- Developer: Konami
- Publisher: Konami
- Platform: MSX
- Release: 1985
- Genre: Platform
- Mode: Single-player

= King's Valley =

1985 video game

King's Valley is a platform game released by Konami for the MSX in 1985. The game is considered a spiritual successor to Konami's arcade maze shooter Tutankham (1982), with the same theme of treasure hunting in Egyptian tombs and having an identical end-level music tune. It also has similarities to Lode Runner (1983).
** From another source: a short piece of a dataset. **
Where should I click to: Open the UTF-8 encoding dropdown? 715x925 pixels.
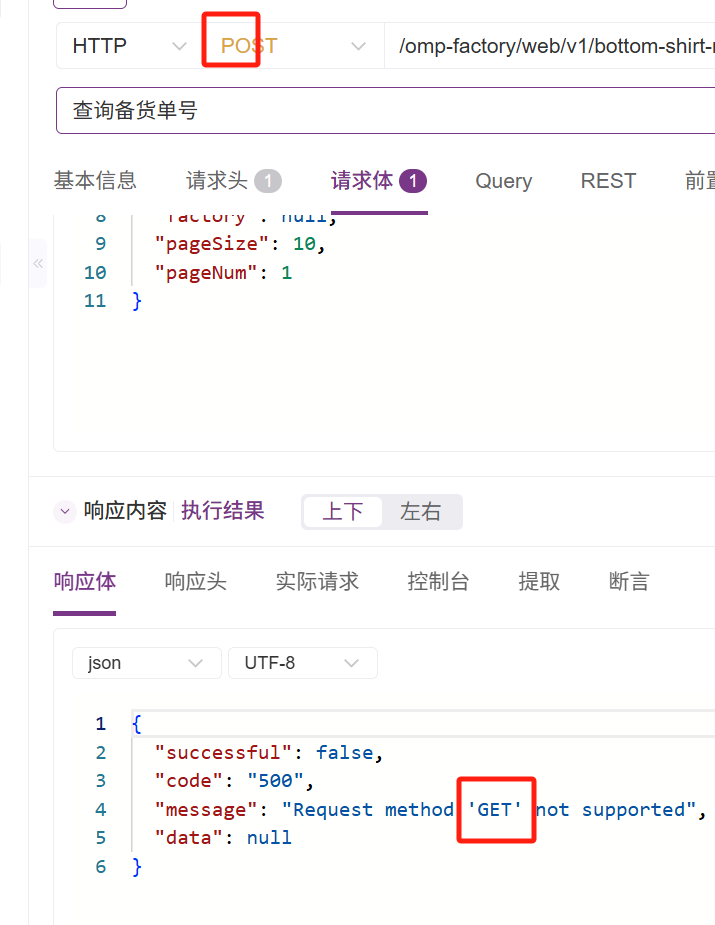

The game was initially released on ROM cartridge with 15 levels. A floppy disk version with 60 levels was planned, but shelved. It was included in the 1988 Konami Game Collection Vol. 1 for MSX.

==Gameplay==
King's Valley is a platform game with puzzle elements, in which the player controls an archaeologist exploring a tomb in search of jewels. On his way, the hero encounters an army of multi-colored mummies chasing him and uses throwing knives for protection. To reach the hidden gems, the archaeologist must use special tools, such as pickaxes, which allow him to dig through brick walls. There are a total of 15 rooms in the game, some of which occupy two screens, and only after collecting all the jewels on the level, the door to the next stage opens.

==Reviews==

The MSX User magazine considered King's Valley one of the best platformer games available for MSX, as in their view, careful planning and quick thinking are necessary to achieve success. The critic from the Japanese magazine MSX Magazine also found the game well-balanced in difficulty and engaging due to the need to carefully plan one's actions. What MSX? also praised the graphics and sound effects, noting that they "utilise MSX's capabilities brilliantly". MSX Extra reviewer complained that in some moments, the main character lacks speed of movement, especially when pursued by fast blue mummies, which greatly complicate the gameplay.

Review scores
| Publication | Score |
|---|---|
| MSX User | 8/10 (MSX) |
| MSX Magazine | 4/5 (MSX) |
| What MSX? | 8/10 (MSX) |
| MSX Extra | 7/10 (MSX) |

==Legacy==
In 1998, King's Valley was included in the Konami Antiques MSX Collection Vol. 3 compilation for the PlayStation, and later in the Ultra Pack for the Saturn. In 2002, a mobile version of the game was released. Despite the original MSX version being published in Europe, none of the re-releases were published outside of Japan. There is also a version for the MSX on floppy disks, containing 60 levels instead of 15 and a level editor; it is included in the Konami Game Collection Vol. 1 compilation.

There is an unofficial version for the ZX Spectrum, created in 2009 by Retro Works.

A sequel, King's Valley II, was released with separate MSX and MSX2 versions.